財産分与をする不動産に住宅ローンに基づく抵当権が設定されているケースでは注意が必要です(A所有の不動産に、C銀行の抵当権(債務者A)が設定されている場合を想定します。)。

この場合、住宅ローンの契約に注意しなければなりません。なぜなら、通常の住宅ローンの契約においてはCの承諾無く不動産名義をA以外の人に変更することは禁止されており、仮に勝手に名義を変更してしまった場合には、契約に反することとなり銀行側が(理論上は)一括返済を求めることも可能となるためです。

一方で、債務者をAからBに変更することをCに対して請求しても、Bの信用力等から困難なケースもあります(信用力については、債務者をBとして新たに住宅ローンを借り換えるという方法をとる場合にも障害となりえます。

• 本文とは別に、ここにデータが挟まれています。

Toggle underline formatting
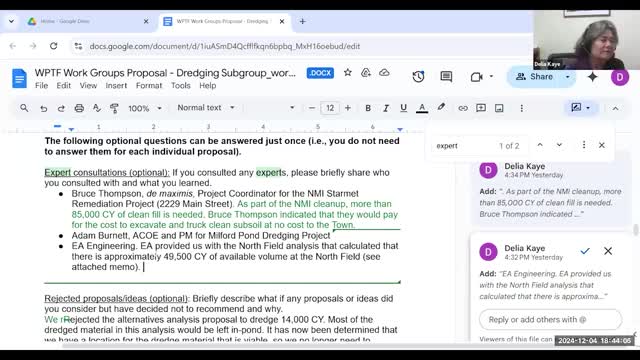This screenshot has height=360, width=640. click(x=403, y=108)
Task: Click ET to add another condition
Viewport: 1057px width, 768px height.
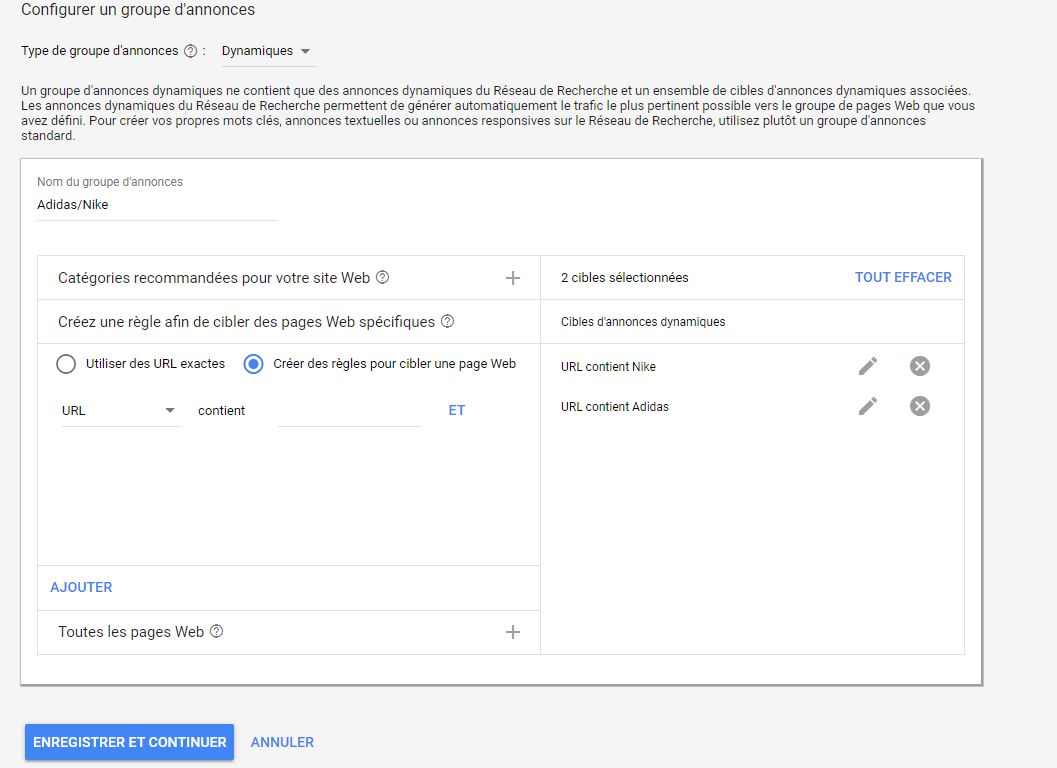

)。

仮に、不動産名義をBに変更し、債務者はAのまま(住宅ローンの返済についてもAの責任とする)としても、Aが支払意欲をなくしてしまえば住宅ローンの返済不履行となり結果的にBが所有権を失う結果ともなりえます。

以上の通り理論的にはいくつかの方法が考えられますが、住宅ローンの取り扱いについては、個別の状況を踏まえて、慎重に対応することとなります。